- GIVEN TEXT
--- BEGIN ---
# Wet Stones, Where do I start? (Hand Plane)



## jordanp (Feb 1, 2013)

The only wet stones i've used before were for pocket knives, that being said what type of reasonably priced wet stone(s) would you recommend for maintaining a Hand Plane Blade?.


----------



## Dal300 (Aug 4, 2011)

If I were you I would start with the Scary Sharp method using wet-dry sand paper. 
It's a much lower investment and a decent return.
Then as you gain knowledge, try other methods.


----------



## BigRedKnothead (Dec 21, 2012)

We've done a couple of blogs on just that topic.
Mine:
http://lumberjocks.com/BigRedKnothead/blog/34842
Mauricios:
http://lumberjocks.com/mochoa/blog/35131

IMO, I'd go with oil stones. Buy good ones and you'll have them the rest of your life. Hope it helps, Red


----------



## bondogaposis (Dec 18, 2011)

Are you talking water stones or oil stones?


----------



## ScottStewart (Jul 24, 2012)

I've been researching this for the past couple of months…

I think part of the reason that my hand plane and I don't get along so well is that I don't have it sharp enough.

After a lot of fits and turns, I think I want to use waterstones. Best place to get them seems to be toolsfromjapan.com. If you don't have a honing guide, you will need that, and then something to flatten your waterstones

My list:
Shapton Professional 1k, 5k, 8k stones
Veritas Mkii honing giude
DMT duo sharp stone for flattening waterstones

It's more money than other options, but I am yet to hear people with the shapton pro's badmouth them.


----------



## Benvolio (Feb 10, 2013)

if you want a budget start, then bear in mind a polished sample tile of marble/granite from home depot type shop with some shop bought fine grit sand paper will set you up for a decent point. That's how I began before I got my waterstones.

It's the same system as Scarey sharp but you're not paying for the brand.

oh, and one other thing, while you're in the mood for googling this, you might want to remember most people spell it `whet` stone not `wet` stone - no biggie, but I guess it's one of those words you hear more than you read so might not have known

ben


----------



## sikrap (Mar 15, 2009)

If you only have the one plane, sandpaper is the way to go. If you decide you want waterstones, contact Stu at Tool From Japan and get the Sigma set. It will consist of 1000, 6000 and 13000 grit stones. They were including an Atoma 400 diamond plate for flattening stones as part of the set. I bought that set last year and it was over $300, but the dollar has recovered quite a bit since than and I understand the set is considerably less now.


----------



## camps764 (Dec 9, 2011)

BigRedKnothead did a great write up on sharpening methods.

Highly recommend checking it out.


----------



## Tim457 (Jan 11, 2013)

Nice blog Dan. Mauricio covered diamond stones a bit but I would be curious to hear people's experience with the extra extra fine DMT stones. They are listed as 3 micron which is supposedly equivalent to 8000 grit, but the reviews I have read mention they take a very long time to break in compared to larger grit diamond stones. People describe them as more like a 4-6000 stone at first.
--- END ---
- DATA
--- BEGIN ---
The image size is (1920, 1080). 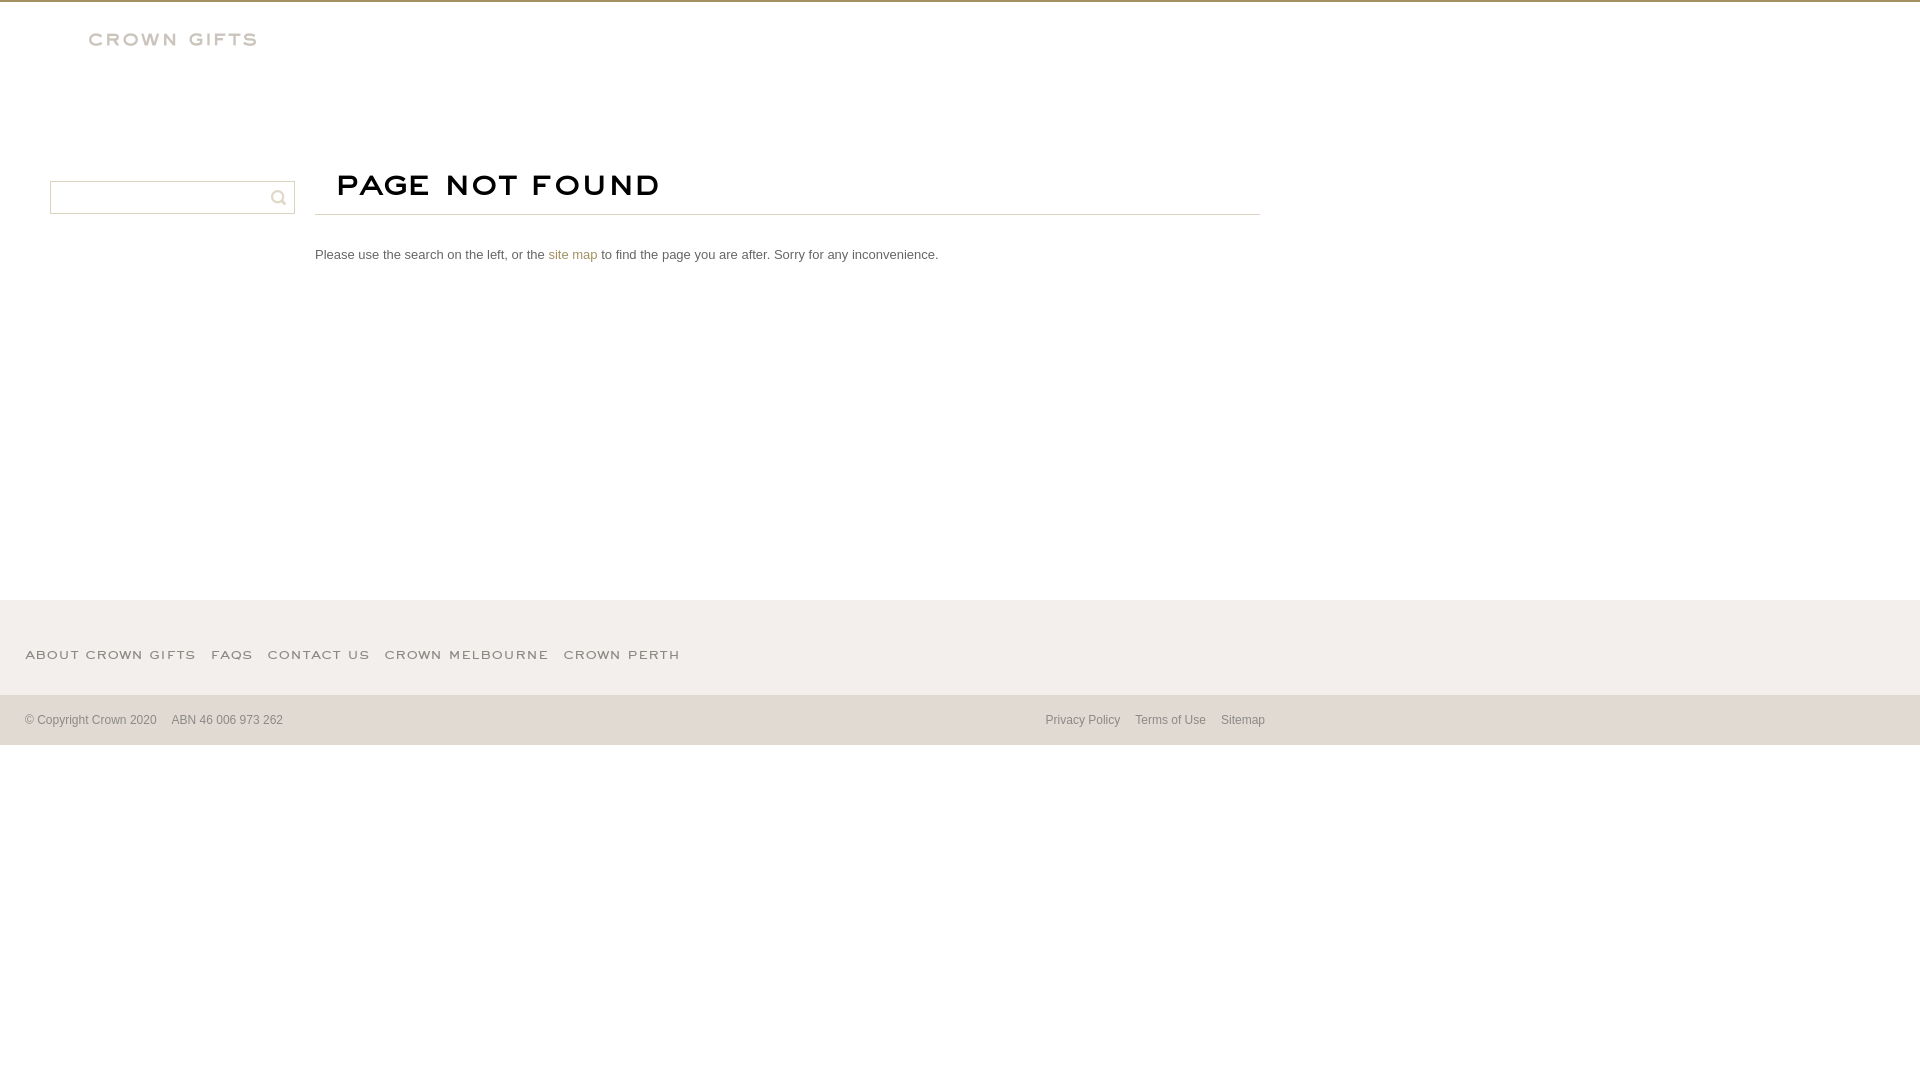 I want to click on Sitemap, so click(x=1243, y=720).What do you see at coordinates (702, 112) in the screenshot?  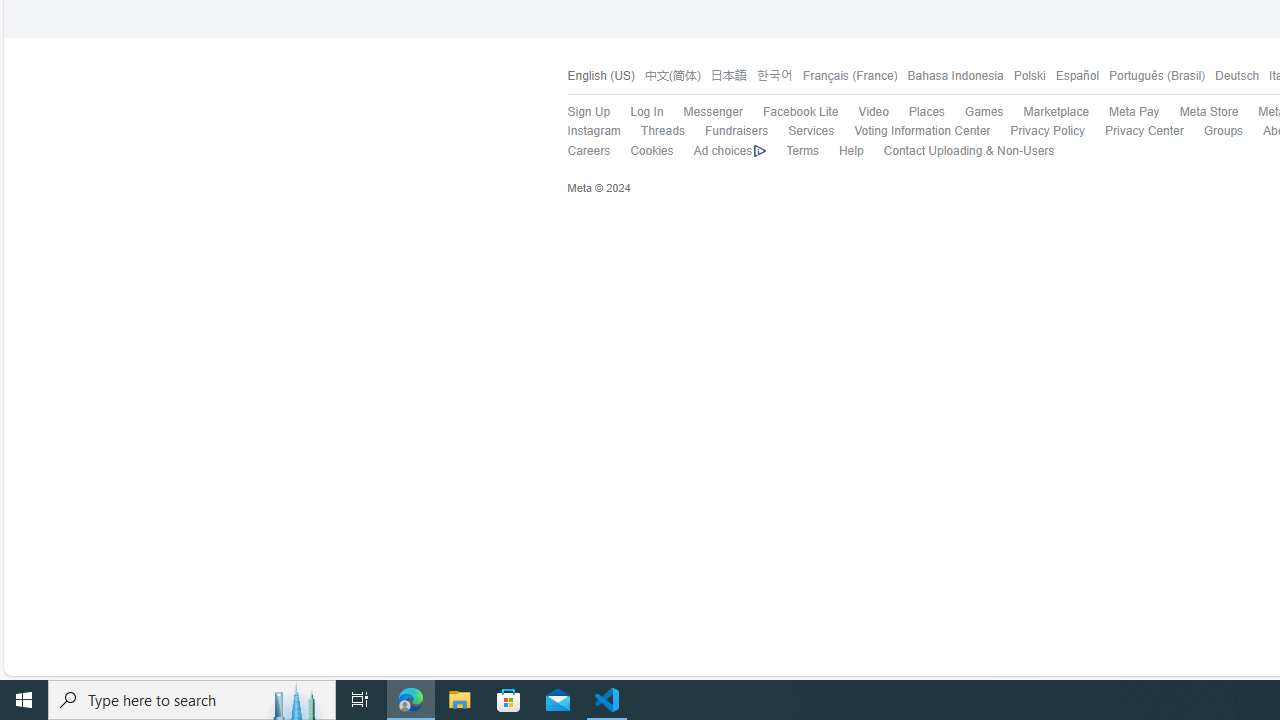 I see `Messenger` at bounding box center [702, 112].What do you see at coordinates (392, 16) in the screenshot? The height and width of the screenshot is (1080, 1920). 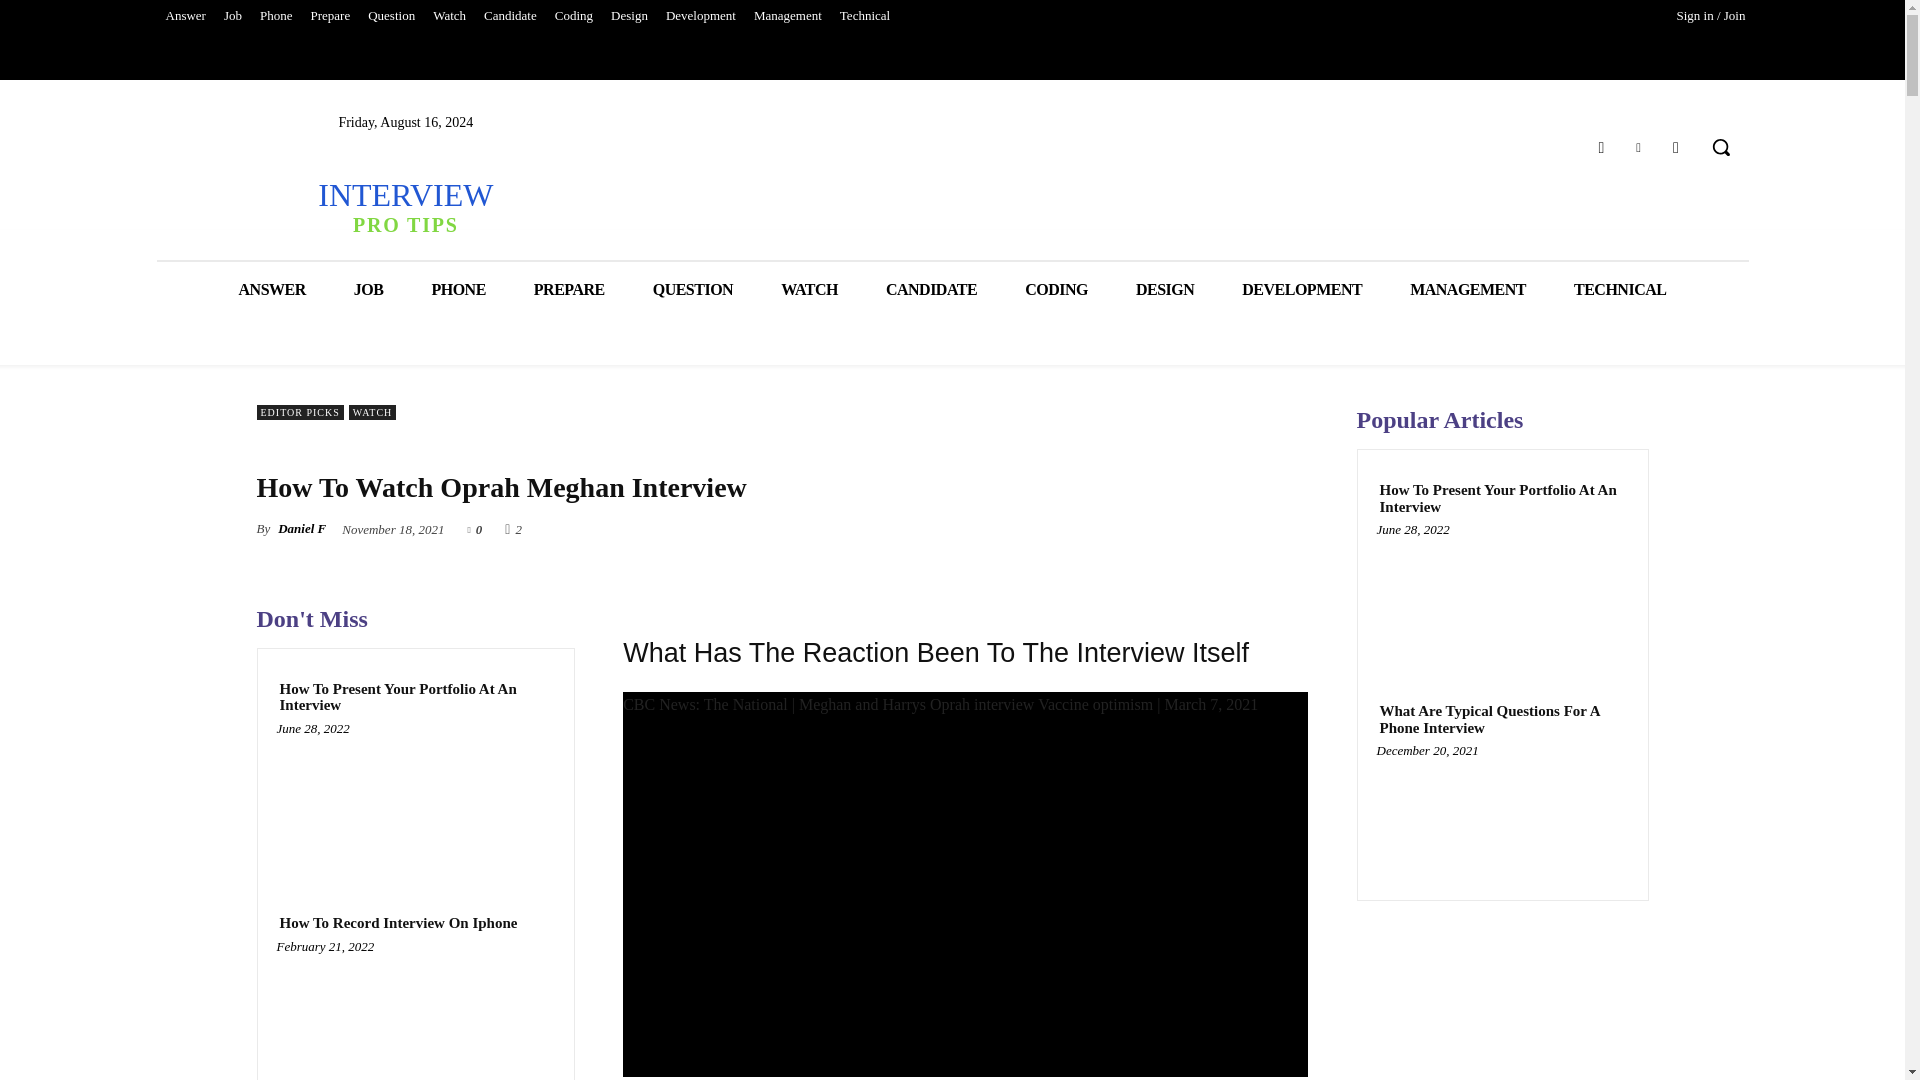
--- END ---
- LIST OF TASKS
#1 Copy out the part of the sharpening stones thread from "## ScottStewart (Jul" up to and including "pro's badmouth them.".
#2 Write the next part of the forum thread on sharpening stones for a hand plane blade, picking up after its last post.

- RESULTS BY TASK
#1
## ScottStewart (Jul 24, 2012)

I've been researching this for the past couple of months…

I think part of the reason that my hand plane and I don't get along so well is that I don't have it sharp enough.

After a lot of fits and turns, I think I want to use waterstones. Best place to get them seems to be toolsfromjapan.com. If you don't have a honing guide, you will need that, and then something to flatten your waterstones

My list:
Shapton Professional 1k, 5k, 8k stones
Veritas Mkii honing giude
DMT duo sharp stone for flattening waterstones

It's more money than other options, but I am yet to hear people with the shapton pro's badmouth them.

#2
----------



## derosa (Aug 21, 2010)

I finally got sick of the scary sharp method and picked up the cheap 3 dollar stone from HF which is good for getting rid of nicks and heavier damage in the blade and a 1000/6000 grit water stone. To go with it I also picked up a strop and green stuff. 
Paul Sellers has a great video for sharpening planes and chisels. He recommends eze-lap diamond stones but I found using the cheap stone with water for initial clean up and then the water stone and strop with his technique that my planes irons were sharper faster then I got them using the scary sharp method and the 60.00 total I have between the 2 stones wasn't that big an investment. Leaves a highly reflective surface on the cutting edge.


----------



## jordanp (Feb 1, 2013)

Thanks for all the replies, I am currently using waterroof sandpaper with some oil. I have a Stanley No.4 and No 220
And I will be adding to this collection in the near future.

The deal at tools from Japan sounds great but between my two planes I don't even have $80 invested, however once i start adding more planes and some new Hock blades I may look into that.

to answer Bondo's question: water or oil stones?..... I honestly don't know, which do you guys like better?


----------



## donwilwol (May 16, 2011)

I love Hock Blades. If you are going to buy blades, they are the ones to buy. The question however, why are you replacing blades? Of the couple hundred planes I've restored, I've only found 2 bad enough they needed replacing. A Hock blade will do nothing for a well tuned plane with an original iron (assuming its vintage).

I do often buy Hock blades for my infills though.

I hate waterstones. I just don't like the mess, and I know I would leave them in my shop to freeze. I use DMT's and oil stones. Well actually, just an oil stone. For the occasional flattening I use sand paper.


----------



## bonobo (Oct 8, 2012)

Wether or not you decide on water stones, oil stones or diamond plates (with stropping), I'd recommend choosing the DMT coarse plate over a grinding wheel.

Since switching to the Paul Seller's diamond stone method, I'm sharpening a lot faster and a LOT more often. Before that, I'd used the methods outlined in the Krenov books - a hand crank grinder with a LV tool rest and the LV entry level water stone set (later on, with an eclipse guide). I was happy with the results but found it very slow work to establish the primary bevel on the grindstone because I was so paranoid about overheating the blade. I tended to put off grinding as long as possible.

I've found the DMT coarse diamond plate to be a much easier method for establishing the general bevel angle. The diamond plates won't dish like like water stones and in 4 months I've overhauled all the edges in my smallish-sized collection, lapped the sole of a badly rusted block plane, taken the "lands" down on all my chisels, sharpened my combination plane cutters, etc…I've noticed that the 3 plates are getting stained with rust but still perform really well.


----------



## MrFid (Mar 9, 2013)

Also, I'd use a honing guide for sure, no matter if you go with sandpaper or stones. The Veritas MK.II is what I use, and although it is pricey, it will save you frustration and blades in the long run. Also, it is WAY more accurate than any other honing guise I have used before. I plan on posting a review on here soon of that system.


----------



## Loren (May 30, 2008)

Climate seems to be a factor for some people. Waterstones
cannot be allowed to freeze while wet. If you live in a 
humid climate where flash rust is a problem, you may be
happier with oil.

I use water stones. I live in an arid climate and don't have
much of a problem with flash rust.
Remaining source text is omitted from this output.